Reputation: 6290
I have written the code given below. There are two Pandas dataframes: df
contains columns timestamp_milli
and pressure
and df2
contains columns timestamp_milli
and acceleration_z
. Both dataframes have around 100'000 rows. In the code shown below I'm searching for each timestamp of each row of df
the rows of df2
where the time difference lies within a range and is minimal.
Unfortunately the code is extremly slow. Moreover, I'm getting the following message originating from the line df_temp["timestamp_milli"] = df_temp["timestamp_milli"] - row["timestamp_milli"]
:
SettingWithCopyWarning: A value is trying to be set on a copy of a slice from a DataFrame. Try using .loc[row_indexer,col_indexer] = value instead
How can I speedup the code and solve the warning?
acceleration = []
pressure = []
for index, row in df.iterrows():
mask = (df2["timestamp_milli"] >= (row["timestamp_milli"] - 5)) & (df2["timestamp_milli"] <= (row["timestamp_milli"] + 5))
df_temp = df2[mask]
# Select closest point
if len(df_temp) > 0:
df_temp["timestamp_milli"] = df_temp["timestamp_milli"] - row["timestamp_milli"]
df_temp["timestamp_milli"] = df_temp["timestamp_milli"].abs()
df_temp = df_temp.loc[df_temp["timestamp_milli"] == df_temp["timestamp_milli"].min()]

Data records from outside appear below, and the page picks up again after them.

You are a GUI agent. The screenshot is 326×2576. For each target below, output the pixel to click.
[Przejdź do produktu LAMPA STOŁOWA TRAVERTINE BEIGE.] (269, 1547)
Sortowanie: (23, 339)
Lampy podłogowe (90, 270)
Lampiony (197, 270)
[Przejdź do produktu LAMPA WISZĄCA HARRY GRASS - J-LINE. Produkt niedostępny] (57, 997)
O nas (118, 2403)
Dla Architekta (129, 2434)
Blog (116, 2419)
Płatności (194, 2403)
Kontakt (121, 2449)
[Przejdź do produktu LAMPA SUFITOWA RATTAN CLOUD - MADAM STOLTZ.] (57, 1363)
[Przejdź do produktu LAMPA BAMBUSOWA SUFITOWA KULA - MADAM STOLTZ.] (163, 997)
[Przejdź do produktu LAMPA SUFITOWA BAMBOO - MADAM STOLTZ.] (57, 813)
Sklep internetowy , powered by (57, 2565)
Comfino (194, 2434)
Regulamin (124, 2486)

for index2, row2 in df_temp.iterrows():
pressure.append(row["pressure"])
acc = row2["acceleration_z"]
acceleration.append(acc)
Upvotes: 0
Views: 425
Reputation: 723
I have faced a similar problem, using itertuples instead of iterrows shows significant reduction in time. why iterrows have issues. Hope this helps.
Upvotes: 2